En rappel, F. Nke est enseignant assistant au département de Philosophie à l'Université de Yaoundé 1. Après des études au Cameroun, où il avait obtenu une Maîtrise et un D.E.A.(Diplôme d'études approfondies) de Philosophie, il était parti du Cameroun pour l'hexagone, où il avait soutenu, avec brio, sa Thèse de Doctorat Ph D en Philosophie. C'était à l'Université de Liège. De retour au pays en 2009, Nke avait offert ses services au département de Philosophie de l'Université de Yaoundé 1en tant que moniteur. Aussi avait-il effectué les recherches doctorales à l'Université de Bruxelles en Belgique, où il avait étudié la Philosophie, la Littérature et la Communication. Depuis l'année 2014-2015, Nke est assistant et conseiller à l'Institut supérieur de Gestion publique. Il est, en même temps, le promoteur de la plateforme en ligne Pan-African Digital Arts et Humanities qu'il coordonne depuis des années. Cet enseignant de Philosophie est aussi écrivain et est auteur de trois ouvrages:
1. "Les affres de la philanthropie : essai sur l'imaginaire, la dignité et la bêtise dans le monde globalisé "
2. "La révolution de la pensée africaine". Cet ouvrage est un essai sur la Philosophie politique publié, en 2021, par l'auteur. L'on se souvient que le recteur de l'Université de Yaoundé 1 avait interdit la présentation de ce livre à la communauté universitaire le 29 septembre 2021. La demande de mise à disposition de l'amphi 700 pour la cérémonie de dédicace de cet ouvrage avait été rejetée par M.A. Sosso. Et pour cause: le patron de la mère des universités d'État avait usé d'un prétexte lié au respect des mesures barrières contre le covid-19.
Le 3ème ouvrage de Nke récemment publié s'intitule : "Paul Biya, chroniques de la fin". Ouvrage qu'il avait dédicacé, en avril 2021, au Président de la République. A la première page de son dernier ouvrage, l'expert en discernement écrit :"A vous Excellence, Monsieur le Président de la République ! Je vous dédie ce livre, qui présente, sans complaisance, le cours de notre histoire et une prospective, qui systématise les constances pour l'avenir".

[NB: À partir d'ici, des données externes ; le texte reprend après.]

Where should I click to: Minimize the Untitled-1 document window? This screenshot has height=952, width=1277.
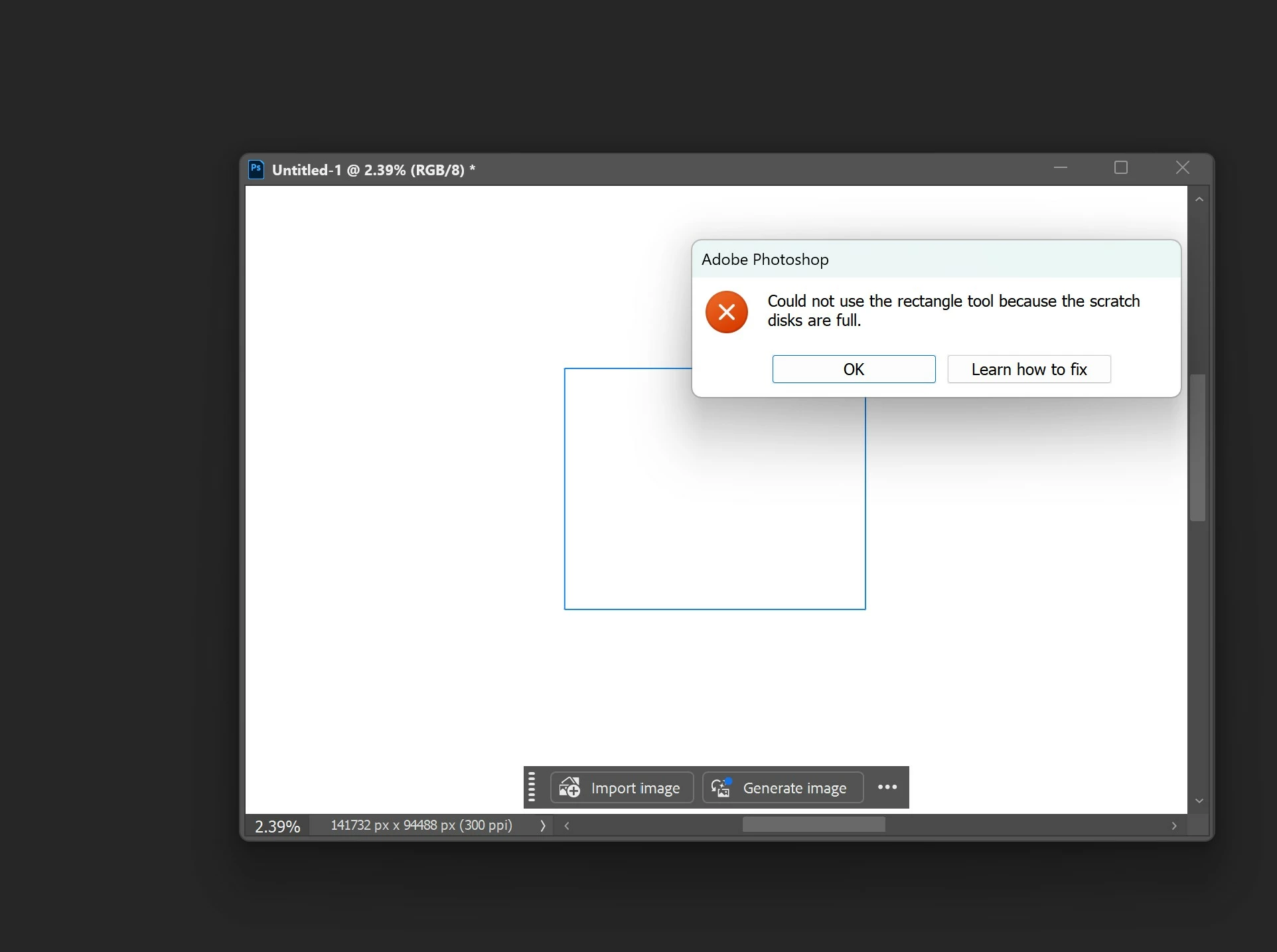click(x=1060, y=168)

Ces derniers mois, F. Nke avait eu des soucis avec le chef de Division de la sécurité militaire, Émile Joël Bamkoui, qui lui avait asséné une claque dans ses services. En effet, l'enseignant de Philosophie avait été kidnappé par des éléments de la sécurité militaire, qui l'avaient conduit dans leurs services, où il avait été molesté. Après sa libération, Nke avait déclaré qu'il était, "mortellement, malade". L'universitaire avait, d'ailleurs, soupçonné les agents de la Semil de l'avoir empoisonné. Tel que tout est orchestré, cet enseignant de Philosophie risque de ne plus dispenser des enseignements lors de la prochaine année académique 2022-2023.